* **Do this**:
Reproduce, word for word, the part of the listing below that opens with the line containing "Task: Click the ACI-Path application icon" and runs through the end of the listing. Leave out the pictures.

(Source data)
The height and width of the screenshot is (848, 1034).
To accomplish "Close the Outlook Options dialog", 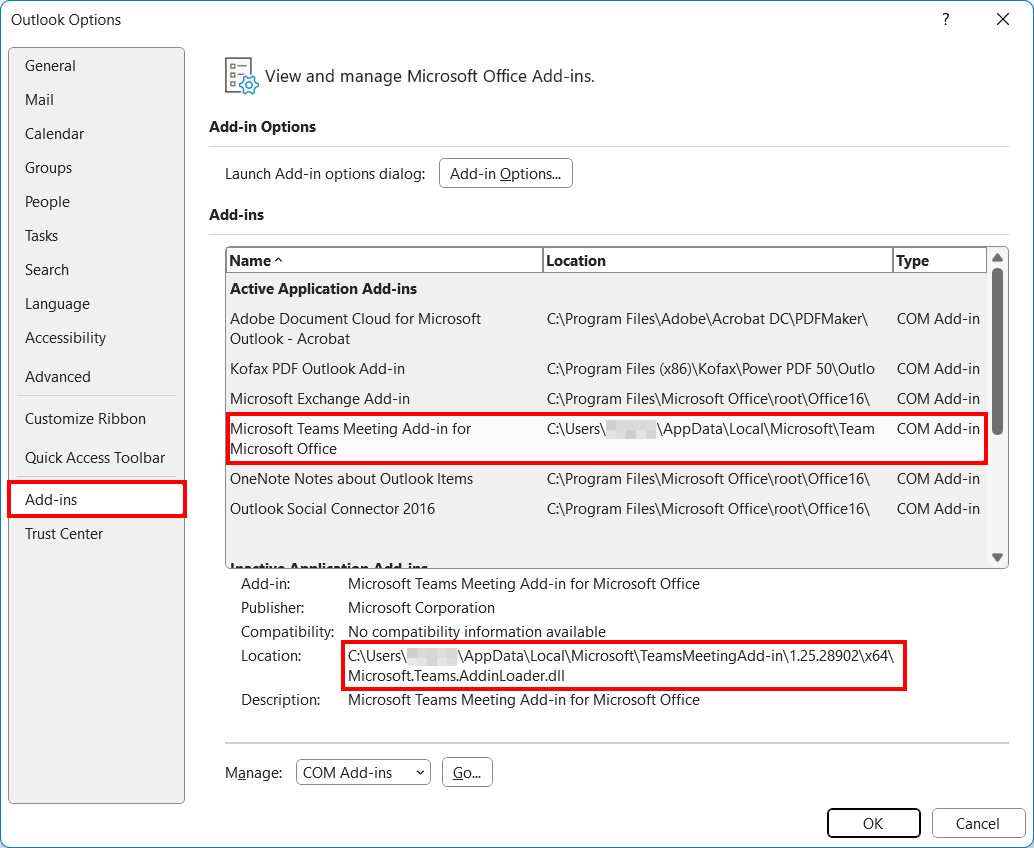I will (1003, 20).
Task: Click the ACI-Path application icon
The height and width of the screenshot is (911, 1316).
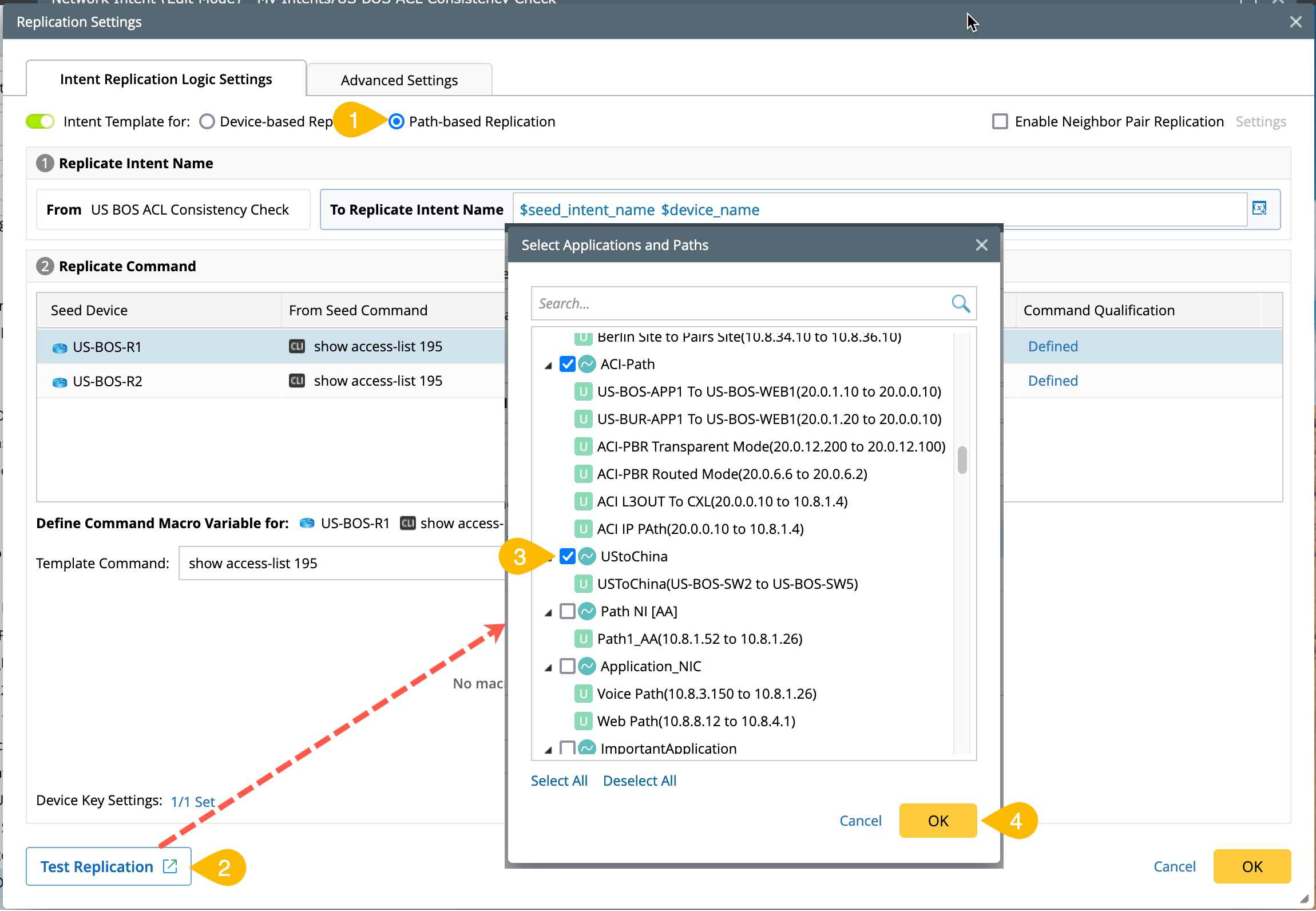Action: pyautogui.click(x=587, y=364)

* **Result of this exercise**:
Task: Click the ACI-Path application icon
The height and width of the screenshot is (911, 1316).
Action: pyautogui.click(x=587, y=364)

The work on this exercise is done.